I’ve been lucky to meet Ted Gould, and will be meeting Ryan Gorley in just over a month at SCaLE 16x (they are both presenting on the Libre Graphics track at SCaLE we’re setting up).

One of the benefits of considering this that we may get the opportunity to reach out to more people and make them aware that there’s a place for photography that uses Free Software and isn’t out to monetize its users.

I’d love to hear some feedback or thoughts around one of these options:

  1. An Inkscape category on the main forum.1
  2. A separate forum entirely for Inkscape.
  3. We don’t want no stinky vector hippies in here.

1 There are means for filtering out some of the categories from general views into the forum that may make this less spammy or obtrusive to regular users.

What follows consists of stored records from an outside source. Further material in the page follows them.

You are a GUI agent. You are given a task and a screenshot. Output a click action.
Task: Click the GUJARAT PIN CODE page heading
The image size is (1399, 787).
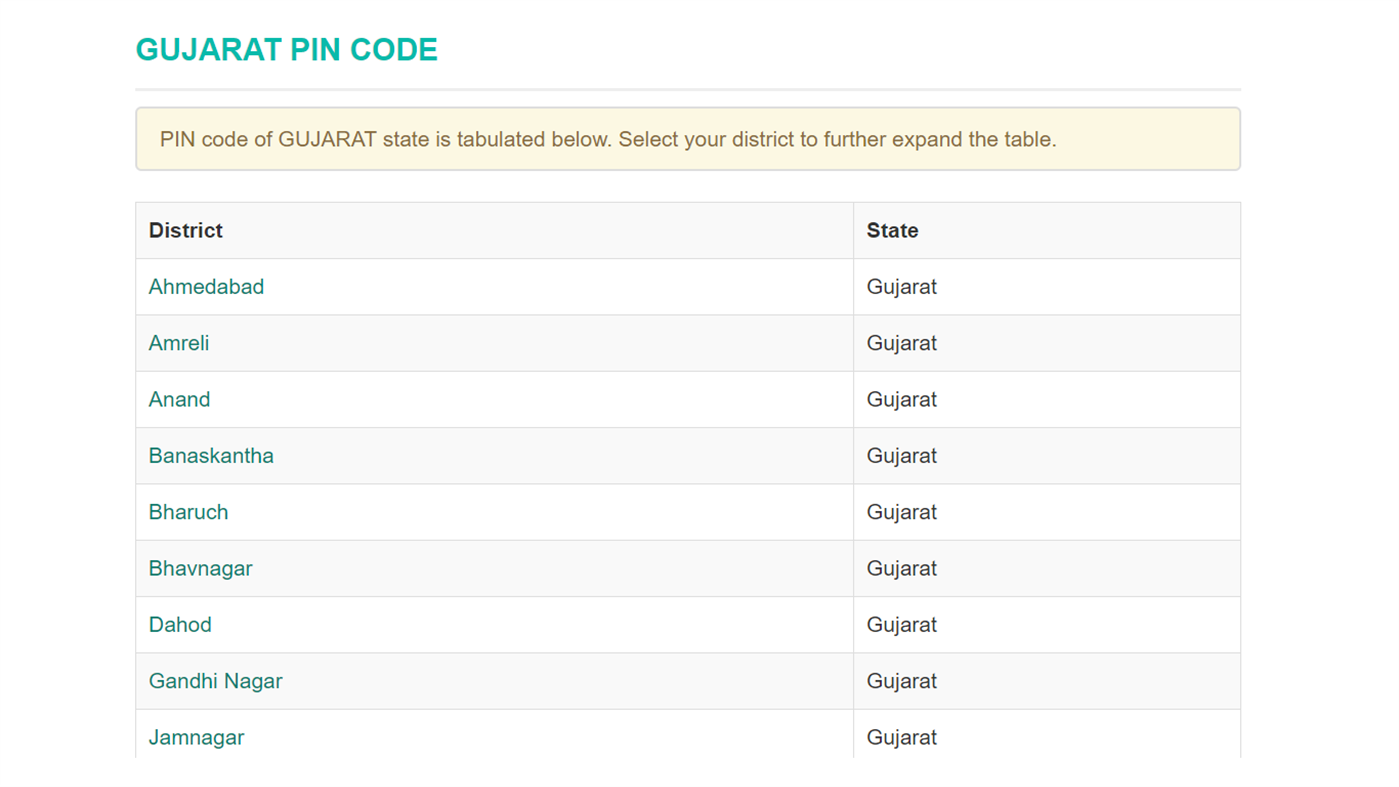(286, 49)
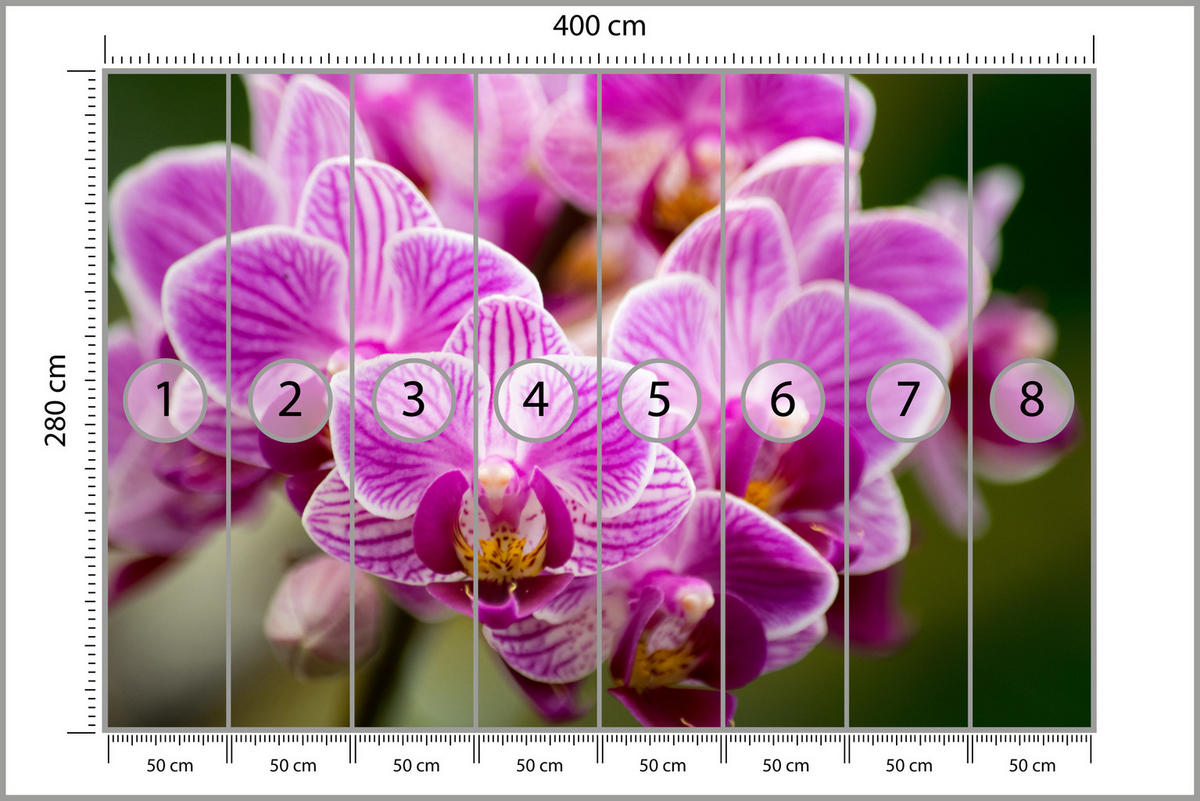This screenshot has width=1200, height=801.
Task: Select panel marker number 7
Action: click(906, 401)
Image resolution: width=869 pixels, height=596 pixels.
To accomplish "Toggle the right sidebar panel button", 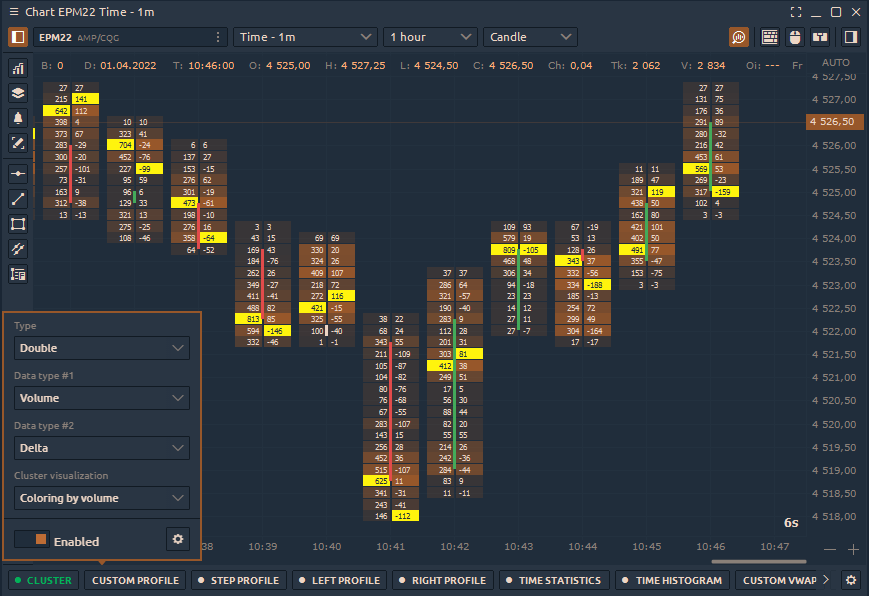I will tap(850, 37).
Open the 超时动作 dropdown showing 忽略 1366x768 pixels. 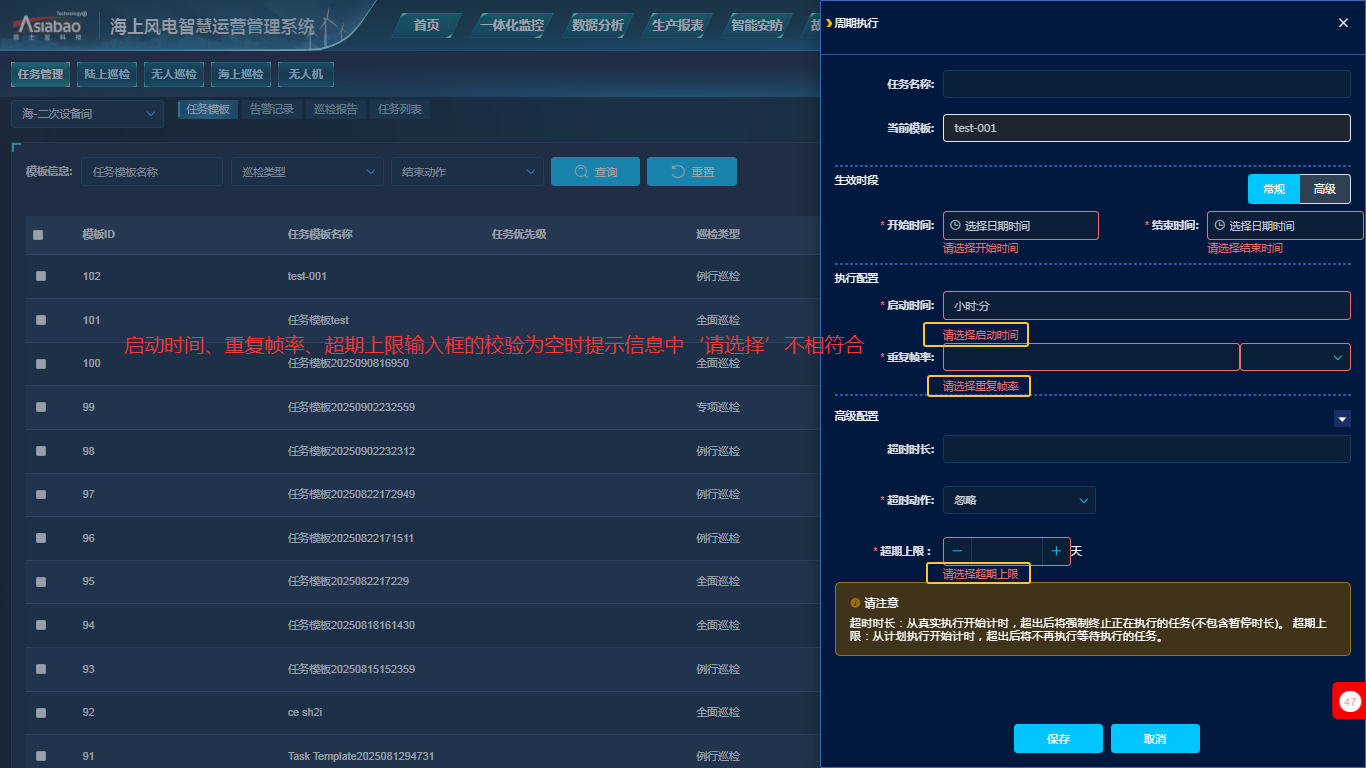coord(1019,500)
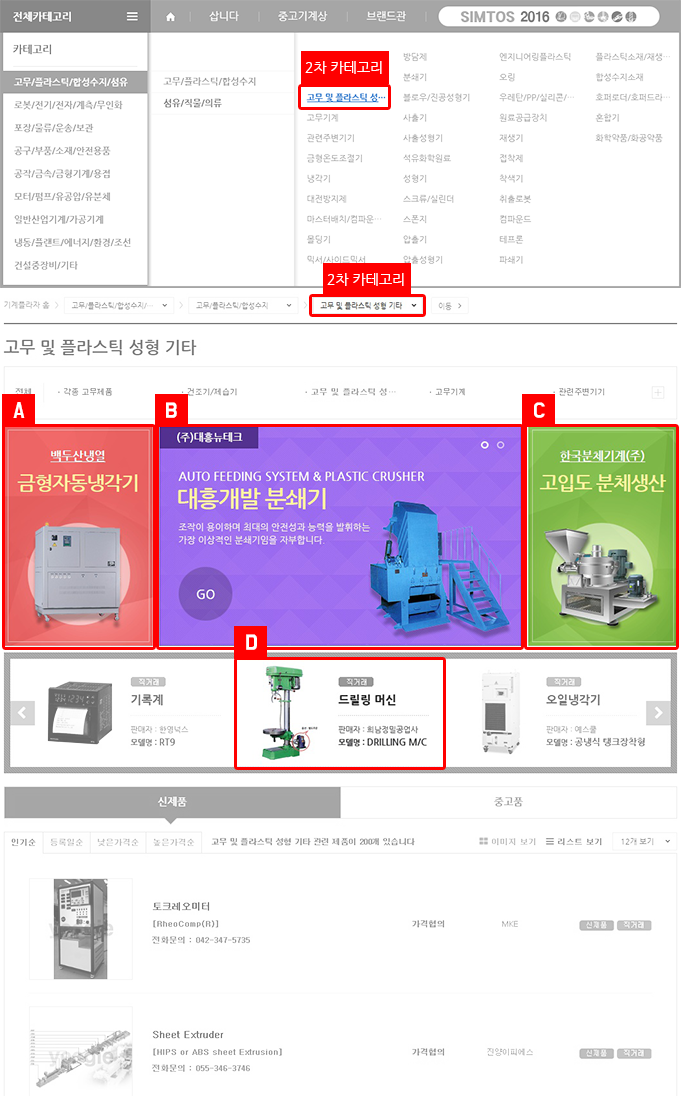This screenshot has height=1096, width=681.
Task: Click the GO button on the purple banner
Action: click(x=206, y=594)
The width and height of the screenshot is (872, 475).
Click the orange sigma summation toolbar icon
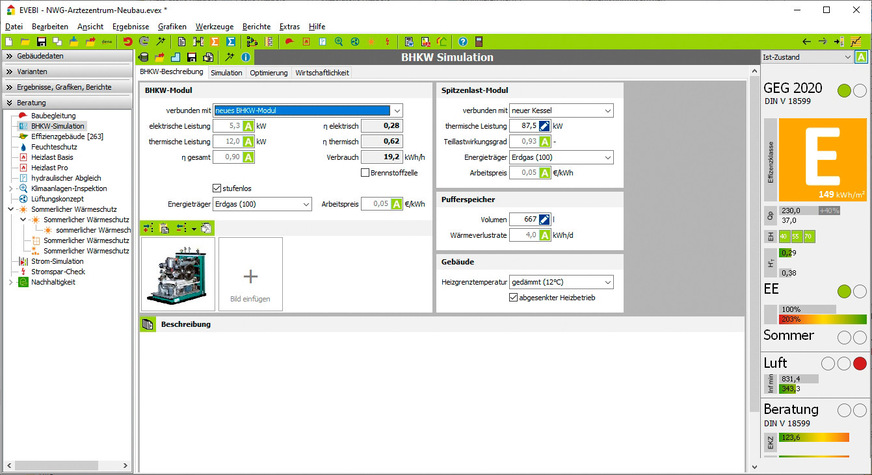tap(212, 41)
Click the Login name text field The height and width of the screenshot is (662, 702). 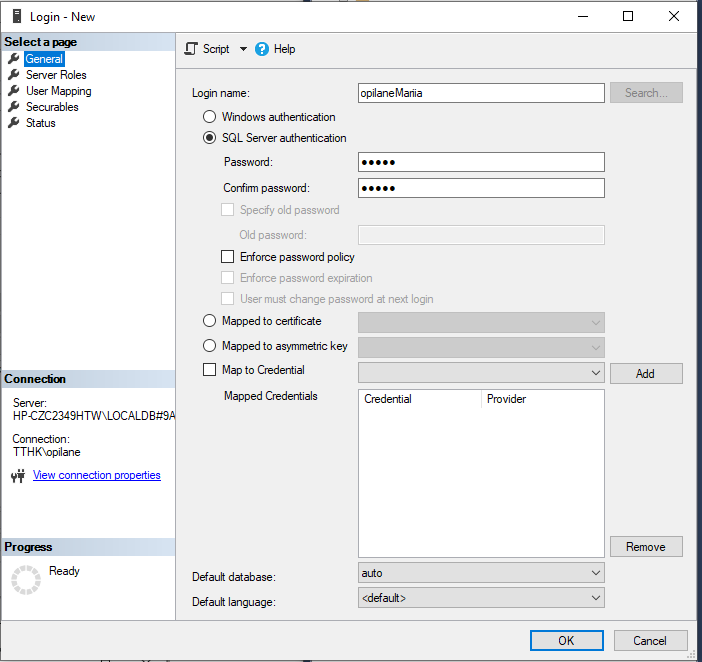tap(481, 92)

Video (moving pictures! :slight_smile: )

This is something I think that we should try to address. From a community standpoint I think that the FL/OSS video world is severely fragmented, and I honestly wouldn’t even know where to send someone that might be interested if you asked me right now other than Blender (if I hated them) or Shotcut.

I think the FL/OSS video community is ripe for building something that could begin consolidating projects and workflows into something easier to digest and interact with (provided we can get some of the projects on board). Basically, try to do what we’re doing with photography, but include those weird video folks also… :wink:

If we go this route, do we have any members that know or are connected to any of the existing FL/OSS video projects? For that matter - what are the current FL/OSS video projects we could reach out to?

Although, we may have to figure out a good method for hosting video clips/etc. that doesn’t put too much a strain on our resources…

Growth

Luckily, as @andabata noted to me in IRC, the name PIXLS.US is generic enough to support thematically expanding to include other digital arts.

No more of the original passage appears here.